It’s no surprise that our work lives haven’t been exempt from the technological revolution. Video chat and web-based collaborative work platforms have (in many cases) eliminated the need for office workers to be co-located, a change that can fundamentally change an organization’s culture and force dramatic shifts in how human capital is managed. In the service industry, organizations are increasingly likely to offer smartphone apps that allow customers to place orders or book appointments prior to arrival, changes that have implications for the flow of work and the degree of technology-savviness required of employees.

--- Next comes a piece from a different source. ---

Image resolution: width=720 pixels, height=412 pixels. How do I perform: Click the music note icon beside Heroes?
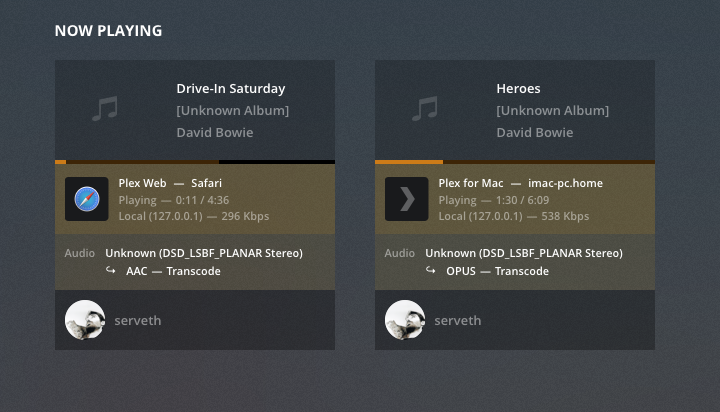tap(424, 109)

The retail industry has been one of the hardest hit by the advent of online shopping. The customer can view and purchase virtually nearly any commercially sold item from the palm of their hand, eliminating the need to make the trek into a physical store with limited inventory. This has forced fundamental changes to the experience physical stores must offer. To keep its doors open, a physical store must differentiate itself from online retailers through extensive and immediately available inventory, boutique-level service, steep discounts, or other elements that are difficult or impossible for online retailers to replicate.
One thread common to the changes in many industries is that the most valuable modern employee is one who can leverage knowledge of both technology and industry to produce outstanding work, be it a product or service. Management great Peter Drucker foresaw this impending change to our workforce long before the ubiquity of smartphones cemented the dissolution of any work-life balance the average white-collar Americans may have had. As far back as 1959, Drucker described the shift on the horizon from manual work to knowledge work. The manual work of the twentieth century was—and has continued to be—increasingly automated for the sake of safety, budget, and productivity. Just as Drucker proposed would happen, the era of manual work is today being eclipsed by an era of knowledge work. The distinctly human capability of creatively solving non-routine problems has become a more valuable economic resource than a company’s land, labor, or even financial assets.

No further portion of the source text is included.